En 2025, España enfrenta una realidad donde el funcionamiento adecuado parece esquivo. Desde controversias políticas hasta deficiencias en servicios públicos, la percepción de ineficiencia se ha instalado de manera generalizada. Episodios recientes, como los acuerdos controvertidos de Leire Díez en Correos, la supuesta contratación del hermano de Pedro Sánchez en Extremadura o los problemas detectados en las pulseras electrónicas para agresores, han aumentado el sentimiento colectivo de insatisfacción. Asimismo, en ámbitos culturales y deportivos, episodios como la controversia familiar en torno a Luis Rubiales durante la presentación de un libro contribuyen a esta impresión.
Expertos indican que este descontento va más allá de simples percepciones. Álvaro Santana Acuña, profesor de Sociología del Big Data en Whitman College (Washington), señala que la saturación informativa y la influencia de las redes sociales intensifican la sensación de vivir “al borde del filo del cuchillo”. Byung-Chul Han denomina este fenómeno como la “era del agotamiento crónico”, que afecta la manera en que se percibe el tiempo y la paciencia frente a la burocracia y los servicios estatales.
Hay además indicadores objetivos que respaldan ciertas críticas: el IMD World Competitiveness Center sitúa a España en posiciones bajas en eficiencia gubernamental (56 de 69), política fiscal (62 de 69) y financiación pública (58 de 69). Sólo en competitividad global España alcanza un lugar relativamente mejor (39 de 69). Arturo Bris, presidente del IMD, identifica la ausencia de una estrategia a largo plazo y la polarización política como causas fundamentales.
Sin embargo, la problemática podría no estar limitada al ámbito administrativo o político.
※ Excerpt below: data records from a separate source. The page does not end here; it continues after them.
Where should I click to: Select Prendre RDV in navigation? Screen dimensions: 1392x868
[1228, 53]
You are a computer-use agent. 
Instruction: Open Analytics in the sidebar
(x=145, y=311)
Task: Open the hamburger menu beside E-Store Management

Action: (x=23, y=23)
Eugenia Afinoguénova, experta en estudios culturales españoles, recuerda que la improvisación y el error forman parte del imaginario colectivo y de la identidad nacional. Desde el cine a la literatura, la narrativa española refleja una integración del fracaso y la improvisación, lo que refuerza la idea de que nada funciona con absoluta perfección.
El malestar también tiene un componente social. Según el CIS, el 67% de los españoles percibe que los problemas prevalecen sobre las oportunidades; un 63,7% manifiesta preocupación por la inseguridad; y un 76% teme posibles conflictos bélicos. La falta de consensos y la dependencia cultural del Estado, señala Bris, también contribuyen a esta percepción.
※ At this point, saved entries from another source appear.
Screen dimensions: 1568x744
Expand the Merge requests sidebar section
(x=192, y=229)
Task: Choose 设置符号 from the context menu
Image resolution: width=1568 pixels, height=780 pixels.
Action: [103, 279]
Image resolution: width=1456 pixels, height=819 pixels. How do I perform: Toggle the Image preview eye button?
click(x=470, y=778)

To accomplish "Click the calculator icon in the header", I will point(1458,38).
No obstante, algunos expertos destacan un aspecto positivo en esta situación. Javier Gomá, filósofo, sostiene que la improvisación garantiza, paradójicamente, la libertad individual: “El mundo es imperfecto y está conformado por personas imperfectas; resulta poco probable que quienes detentan el poder alcancen unanimidad. La improvisación preserva la libertad”.
Entre la ineficacia percibida y las fallas constatadas, España parece inmersa en un ciclo donde la improvisación es tanto un reflejo cultural como un motivo de insatisfacción. El reto reside en distinguir entre percepción y realidad, y en crear espacios donde el talento pueda desarrollarse más allá del ruido generado por la improvisación cotidiana.